Here’s what I’ve found interesting lately:
Nicky Case makes shtuff for curious and playful folks, and last week she dropped her guide to AI Safety for Fleshy Humans. I say “guide” but really it’s like an interactive comic mixed with academic research paper combined with cognitive-science inspired flash cards, oh and it also happens to be laugh-out-loud funny – in short, it’s brilliant. If I were to design a university devoted to helping people understand cognitive science, I’d throw oodles of money at Nicky to be lead curriculum designer. Here’s just one helpful graphic that I’ll soon be using in my presentations and workshops:
Seriously, check out the entire thing, I promise you won’t be disappointed.
Melanie Mitchell of the Santa Fe Institute is one of my favorite scientists who examines the similarities and differences between human cognition and AI – her Substack is the graduate-level version of my high-school musings here. Last week she got annoyed when Nature proclaimed that LLMs have surpassed humans on a medley of capabilities, including visual reasoning, reading comprehension, and mathematics. Key quote: “AI surpassing humans on a benchmark that is named after a general ability is not the same as AI surpassing humans on that general ability. Just because a benchmark has ‘reading comprehension’ in its name doesn’t mean that it tests general reading comprehension.” Preach. The challenge of figuring out how to benchmark AI capabilities is verrrrrry similar to the challenge of assessing what kids have learned.
Tutor chatbots are a bad idea, but what about using chatbots to help people become tutors and teachers? The Relay Graduate School of Education, one of the most innovative teacher-preparation programs in the US, is giving it a go. Mayme Hostetter, Relay’s CEO, is one of the sharpest thinkers in education—we’ve been working together for more than a decade—and wheels are in motion for us to debate over the summer on the role of AI in education. Just one problem, after speaking with her last week, it seems we…basically agree on everything. Relay is using AI to provide teachers-in-training with relatively simple, no-stakes opportunities to practice specific activities before going into the classroom. They are starting small, testing it empirically, and Mayme at least is under no illusions about the limitations of the reasoning powers of LLMs. This is how to do it.
At the ASU+GSV conference a few weeks people kept asking me, “did you see Dan Meyer’s keynote?” Well I have now, as it’s posted online, and it’s a banger. Among other things Dan argues that AI can neither solve the first mile of teaching (forming a meaningful relationship with students) nor the last (providing teachers with the specific things they need to support student learning). I don’t anticipate AI ever being good at the former, but on the latter, I can at least imagine a tool that combines AI’s natural-language prompting with something that produces specific tasks or other resources to educators. Perplexity, but for education. Building this would be hard but if you’re an entrepreneur or venture capitalist interested in making it happen, let’s talk.
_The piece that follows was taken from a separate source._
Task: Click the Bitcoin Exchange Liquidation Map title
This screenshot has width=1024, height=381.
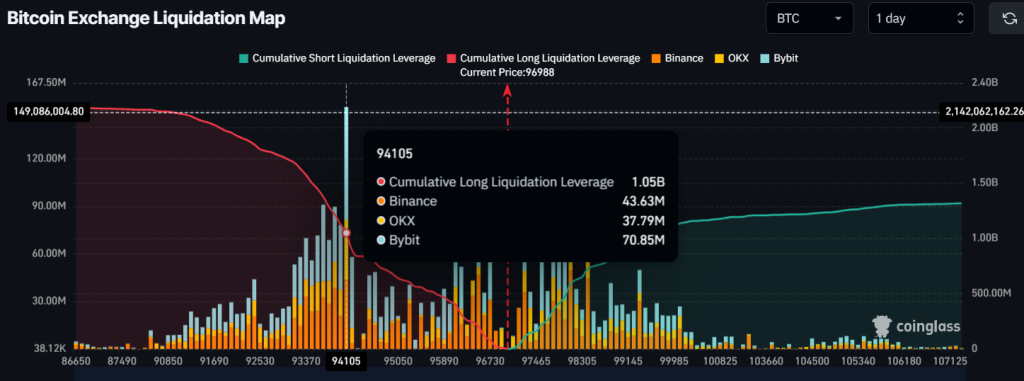Action: (x=146, y=19)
Greg Toppo of The74 was kind enough to interview me last week to get my extended thoughts on AI in education, and I’ll share whatever emerges when it runs. Interestingly, Greg has long been thinking about the role that games and puzzles might play in motivating students to learn. Somewhat relatedly, I’ll be writing something here soon about one game in particular that helps expose the power of human cognition and the relative limits of LLMs.
If you still use Twitter (I know, I know), you need to be following Chompa Bupe, an entrepreneur and autodidact living in Zambia who frequently calls out some of the more egregious misstatements about what AI can do, especially in comparison to humans and animals. Can we look at the output of LLMs and reverse engineer from there to impute that LLMs have some form of cognitive understanding? Of course not, just as “there is no way in hell you can figure out” how a computer works by looking “keyboard presses & how the computer responds on screen…The model never really thinks about anything it outputs.”
Sean Trott wrote an excellent explainer of how “tokenization” works within LLM models. To humans, racket is one word — to an LLM, “rack” and “##et.” This actually matters mores than you might think when it comes to understanding how LLMs work, and also why they’re bad at math. (I’ve been having an ongoing conversation with Sean about how to understand AI, the first two parts are here and here if you missed ‘em.)
Ok, just one note of cognitive dissonance – this f’ing guy.
I’m heading to the University of Tennessee this week for another round of workshops with teacher-educators who are curious about whether and how to use AI to prepare future teachers. I’ll be posting some reflections on what I’m learning through this work soon.